Cztery artykuły i różne punkty widzenia… Sami osądźcie, gdzie leży prawda i czy spadła dokładnie po środku…
Foto: AFP USA: 85-90 proc. rosyjskich ataków w Syrii trafia w umiarkowaną opozycję
~stefans : W propagandzie wszystkie chwyty dozwolone. Mamy więc tu mieszankę mającą zohydzić działania reżimu Asada wspieranego przez Rosję. Najpierw standardowa formuła o atakach na „dzielną”opozycję, która akurat stanowi naturalne zaplecze państwa islamskiego. Argument drugi to oczywiście zwiększająca się fala uchodźców po nalotach ( co potwierdza niezawodne Syryjskie Obserwatorium z …Londynu ). Mówiąc jezykiem ks. Tischnera to jest akurat ta trzecia prawda. Teraz p. Nuland zaczyna się zamartwiać o rosyjskich ( właśnie kogo ? ) żołnierzy (?), ekspertów(?) będących zbyt blisko linii frontu.

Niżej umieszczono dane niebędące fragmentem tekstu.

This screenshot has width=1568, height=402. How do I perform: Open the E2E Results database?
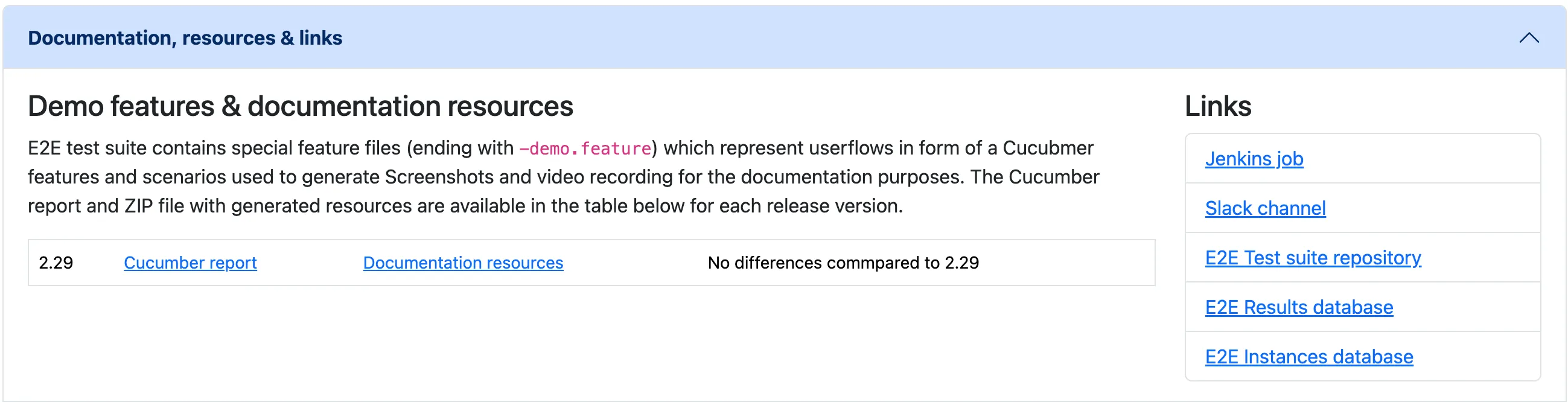point(1299,307)
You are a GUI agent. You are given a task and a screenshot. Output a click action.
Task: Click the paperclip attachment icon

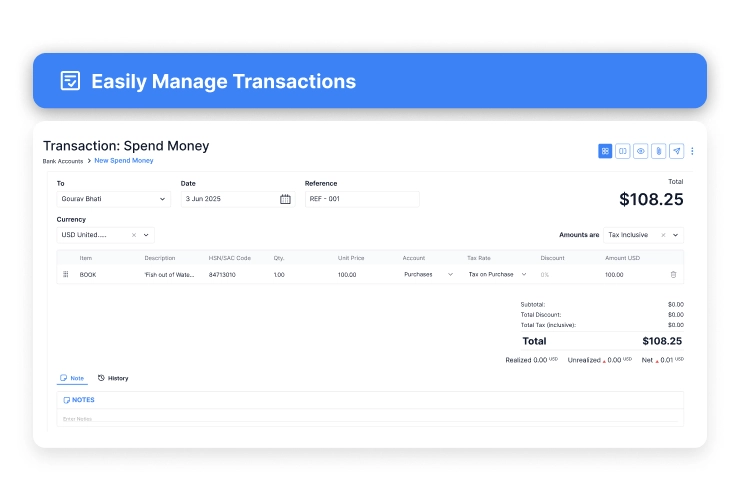(x=658, y=151)
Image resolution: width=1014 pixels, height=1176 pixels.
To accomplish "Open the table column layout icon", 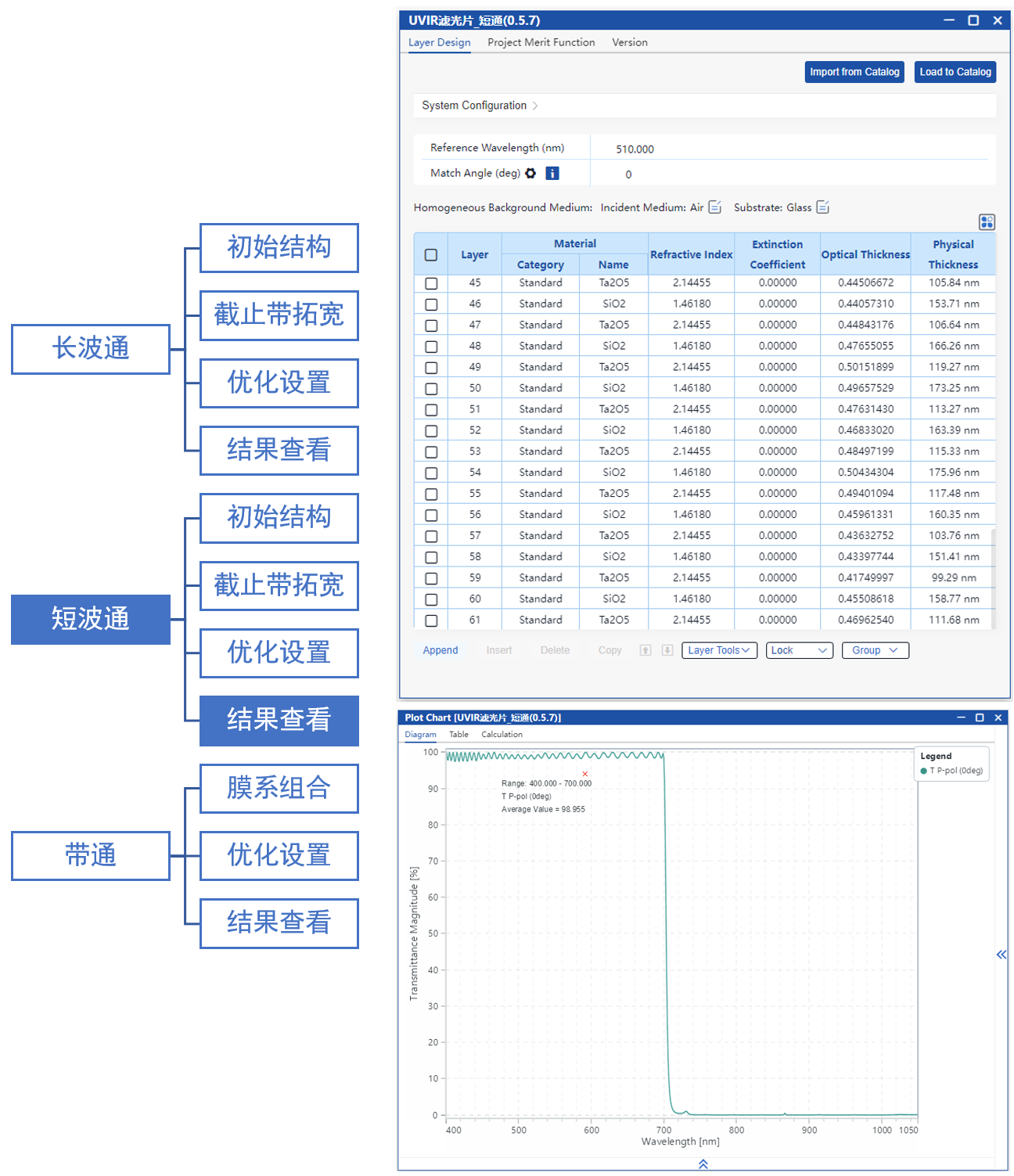I will click(x=987, y=222).
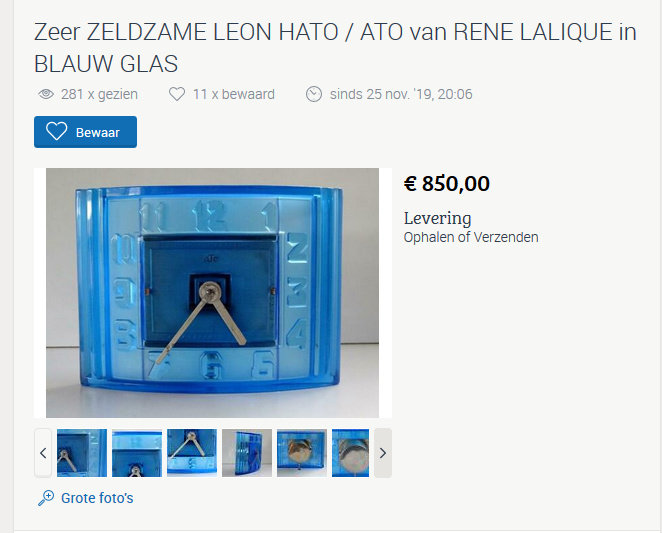The width and height of the screenshot is (662, 533).
Task: Click the heart icon beside 11 x bewaard
Action: point(177,94)
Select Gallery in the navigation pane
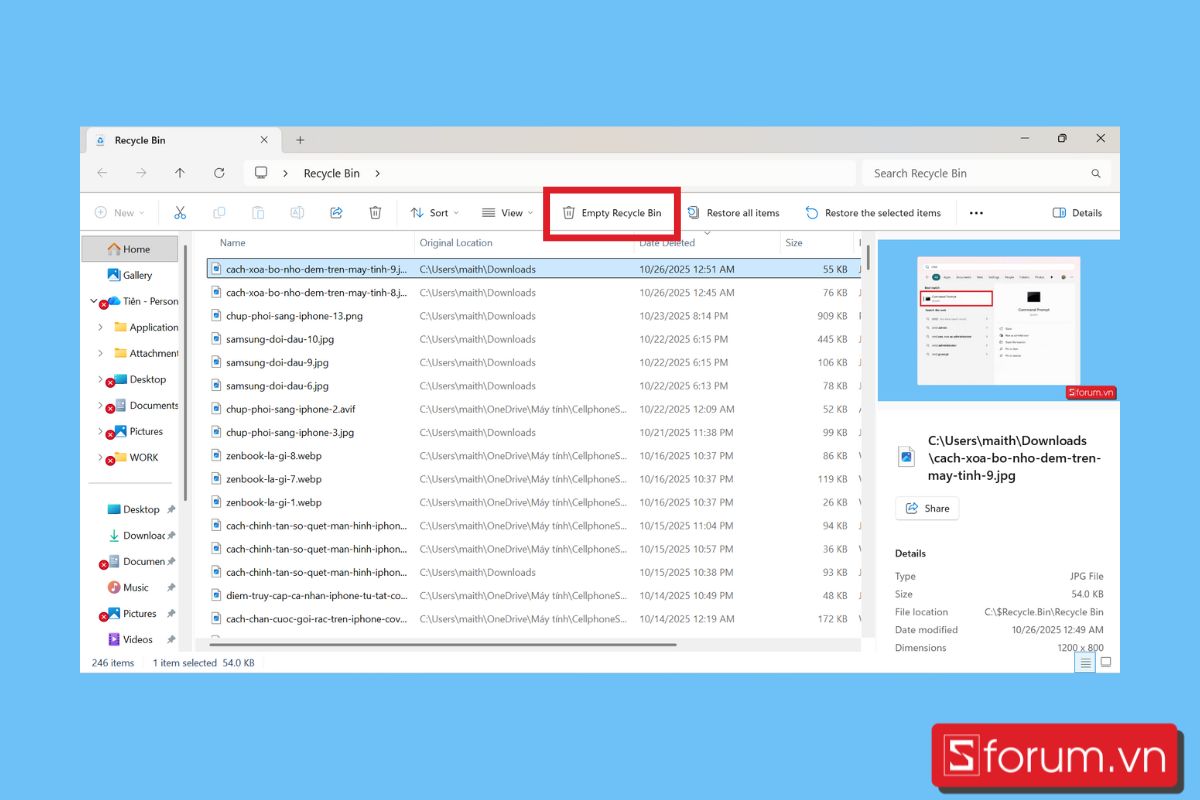 point(137,275)
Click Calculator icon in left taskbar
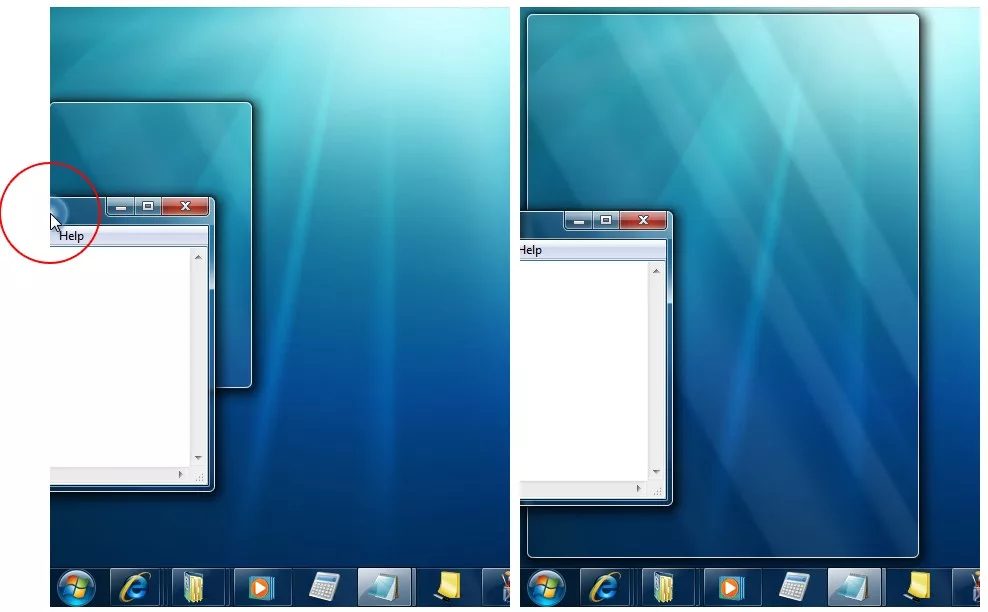Screen dimensions: 988x612 point(323,586)
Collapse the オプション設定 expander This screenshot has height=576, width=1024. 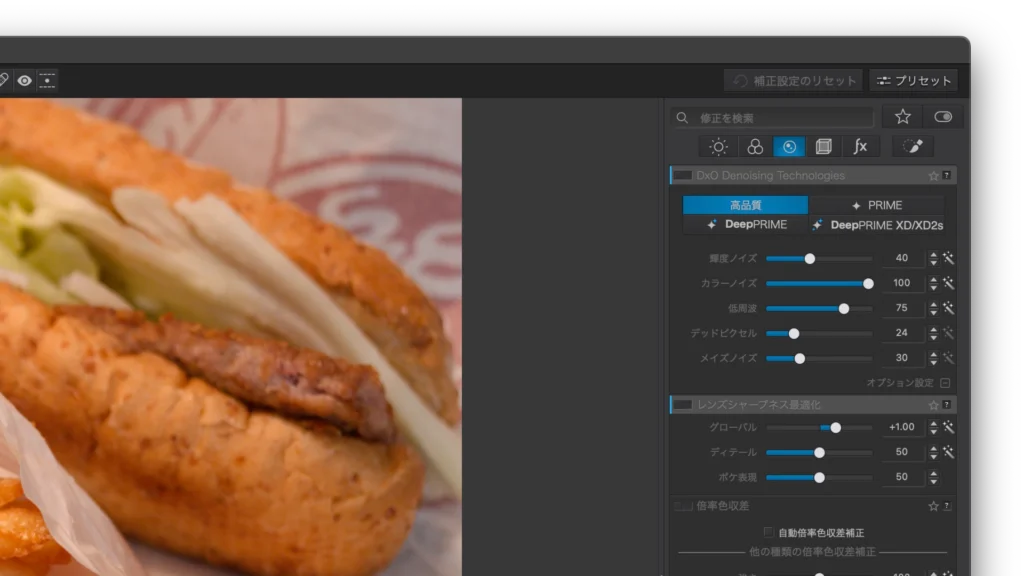945,383
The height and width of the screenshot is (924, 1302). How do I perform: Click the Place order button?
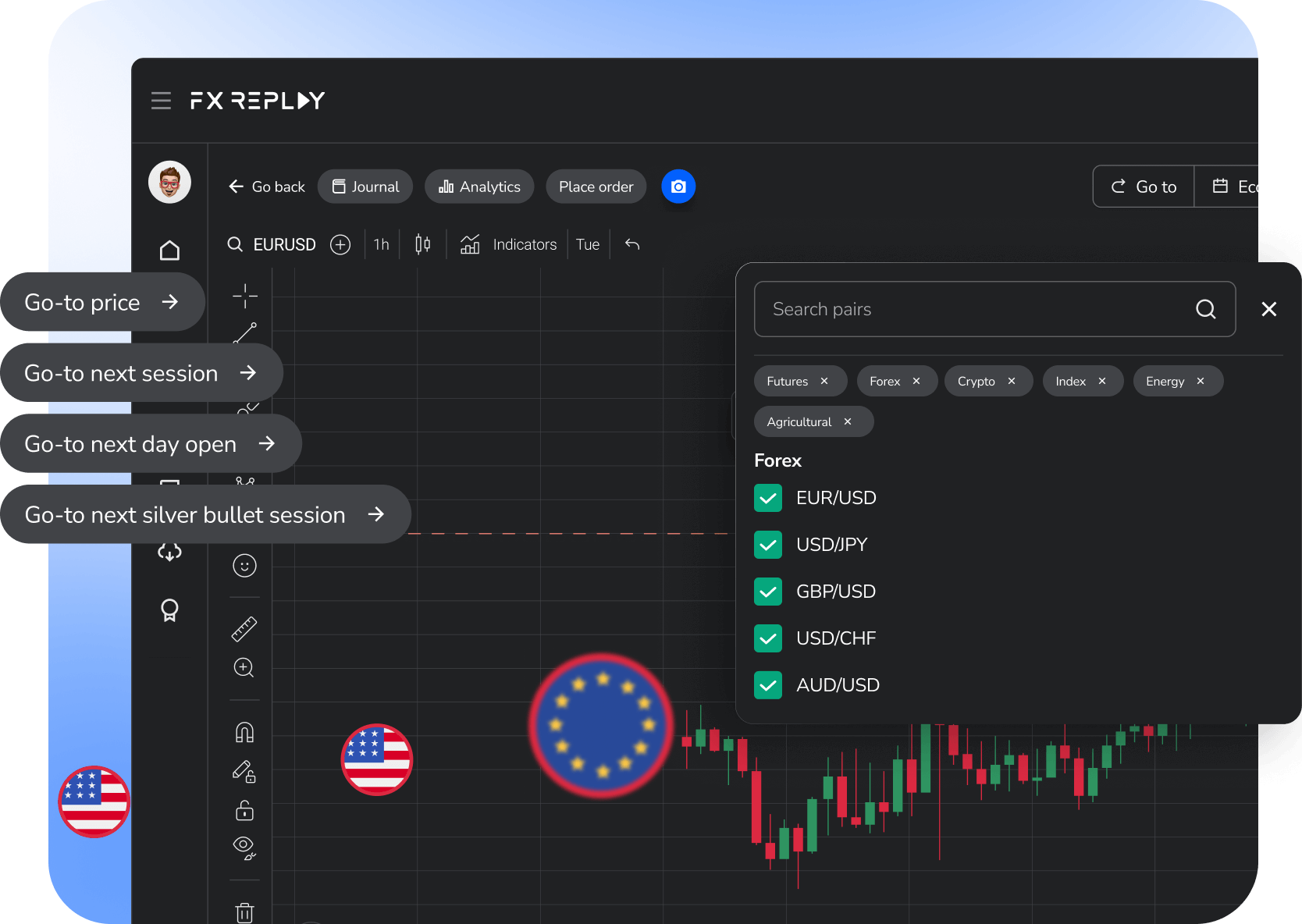[596, 187]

Cała ta mieszanka ma zaspokoić właściwie amerykańską opinię publiczną, bo większość opinii publicznej w Europie jest znudzona tą powtarzanką. Na dokładkę w Afganistanie trzeba zostawić zwiększony kontyngent wojskowy bo zniszczona do cna Al Kaida nagle się odnalazła i to na dokładkę w całkiem dużym obozie ( 40 km kwadratowych ) szkoleniowym. A eksperci twierdzą, że to nie jest jedyny taki „ośrodek”. A wniosek jest prosty. Trzeba światu zamydlić oczy, że się walczy z terroryzmem. Walka, owszem trwa, ale tylko na frontach które są istotne z punktu widzenia amerykańskich interesów. A że nie są one najczęściej zbieżne z tym co jest w tej walce najważniejsze ( pokonać terroryzm ), to akurat jest najmniej istotne.